Der Sozialplan, wie vida und GPA-djp ihn fordern, ist die beste Möglichkeit, den Betroffenen gutes Rüstzeug für Umschulungen und Neuorientierungen mit zu geben. Weil die Verhandlungen gescheitert sind, haben die Gewerkschaften die Schlichtungsstelle beim Arbeits-und Sozialgericht einberufen. Zudem findet morgen Dienstag im Pfeiffer-Logistikzentrum in Wien eine Betriebsversammlung statt, um die Beschäftigten zu informieren. „Die Menschen haben ein Recht darauf, zu erfahren, wie sie vom Management fallen gelassen wurden. Sie haben stets großen Einsatz gezeigt und Loyalität bewiesen, dafür werden sie jetzt im Regen stehen gelassen.

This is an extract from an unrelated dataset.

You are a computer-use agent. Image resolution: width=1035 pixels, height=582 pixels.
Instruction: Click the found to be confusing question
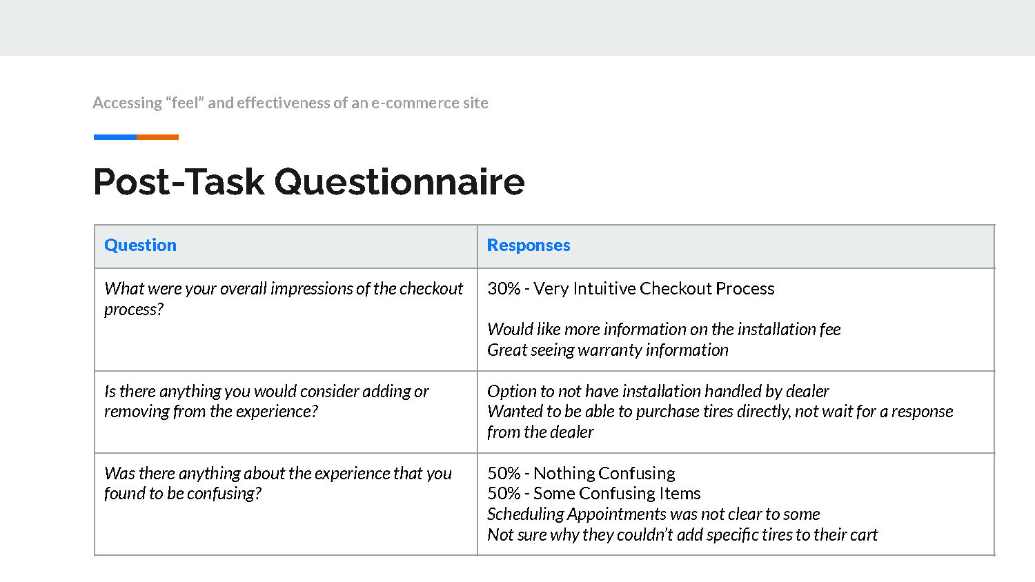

Wenn Herr Pfeiffer in einem Zeitungsinterview sagt, er sei bereit Geld aus privaten Mitteln für einen Sozialplan zur Verfügung zu stellen, könne das aber nicht tun, weil er es nicht dürfe und sein Management dann den Geldhahn zudreht, ist das einfach nur ein Hohn. Fairness gegenüber den Beschäftigten sieht anders aus“, so Gollner und Teiber abschließend.